The ICD-9 code lists used to identify the events have positive predictive values >70% (85% for sudden death/ventricular arrhythmia , 70% for stroke –, and >90% for myocardial infarction –). An event with a secondary-listed ICD-9 code for one of these above mentioned events resulted in ending the follow-up time for that outcome, because these outcomes are more likely to represent in-hospital events, which are not of interest in this study of outpatient drug use.

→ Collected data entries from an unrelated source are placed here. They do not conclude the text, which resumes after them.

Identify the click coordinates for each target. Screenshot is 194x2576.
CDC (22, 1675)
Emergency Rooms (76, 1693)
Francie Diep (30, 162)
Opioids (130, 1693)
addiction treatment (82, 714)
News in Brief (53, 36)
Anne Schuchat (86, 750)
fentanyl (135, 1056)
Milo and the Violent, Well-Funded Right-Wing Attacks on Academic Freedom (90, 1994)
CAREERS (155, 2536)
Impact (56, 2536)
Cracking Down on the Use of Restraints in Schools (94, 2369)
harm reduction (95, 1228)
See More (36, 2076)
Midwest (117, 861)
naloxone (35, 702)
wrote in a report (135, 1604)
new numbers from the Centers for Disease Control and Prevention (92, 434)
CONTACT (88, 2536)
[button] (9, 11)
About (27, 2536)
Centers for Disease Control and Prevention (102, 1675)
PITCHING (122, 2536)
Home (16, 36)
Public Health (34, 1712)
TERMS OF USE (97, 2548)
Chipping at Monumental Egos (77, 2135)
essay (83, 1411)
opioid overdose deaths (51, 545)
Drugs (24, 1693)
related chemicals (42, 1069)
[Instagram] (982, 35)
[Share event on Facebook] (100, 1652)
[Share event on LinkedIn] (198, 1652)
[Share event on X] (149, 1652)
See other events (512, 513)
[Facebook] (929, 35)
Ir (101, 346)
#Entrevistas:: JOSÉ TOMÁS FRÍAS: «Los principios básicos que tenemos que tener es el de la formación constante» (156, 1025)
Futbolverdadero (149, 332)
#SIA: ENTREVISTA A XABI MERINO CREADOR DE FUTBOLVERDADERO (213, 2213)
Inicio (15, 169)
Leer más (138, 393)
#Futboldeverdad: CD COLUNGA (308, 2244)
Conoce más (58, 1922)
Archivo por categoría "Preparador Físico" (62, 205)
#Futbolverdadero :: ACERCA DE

Pre-specified secondary outcomes were all-cause death and non-suicide death (deaths excluding ICD-10 codes X60-X84 and Y87.0). Deaths were ascertained using the Social Security Administration Death Master File and causes of death from the National Death Index.
Age-standardized incidence rates (IRs) with 95% confidence intervals (CIs) were calculated using Stata version 11 (StataCorp LP, College Station, Texas). Cox proportional hazard regression  was used to calculate minimally-adjusted hazard ratios (HRs) for amphetamines versus matched non-users and atomoxetine versus matched non-users, with intracluster dependence within matched sets accounted for using a robust sandwich estimator , . Because of the low number of events, a post-hoc propensity score analyses was performed . We included all potential confounding factors listed in Appendix S1 and S2 and adjusted by propensity score decile.
In a sensitivity analysis data were limited based on follow-up time (1–180 days) to determine whether differences in follow-up time influenced the results.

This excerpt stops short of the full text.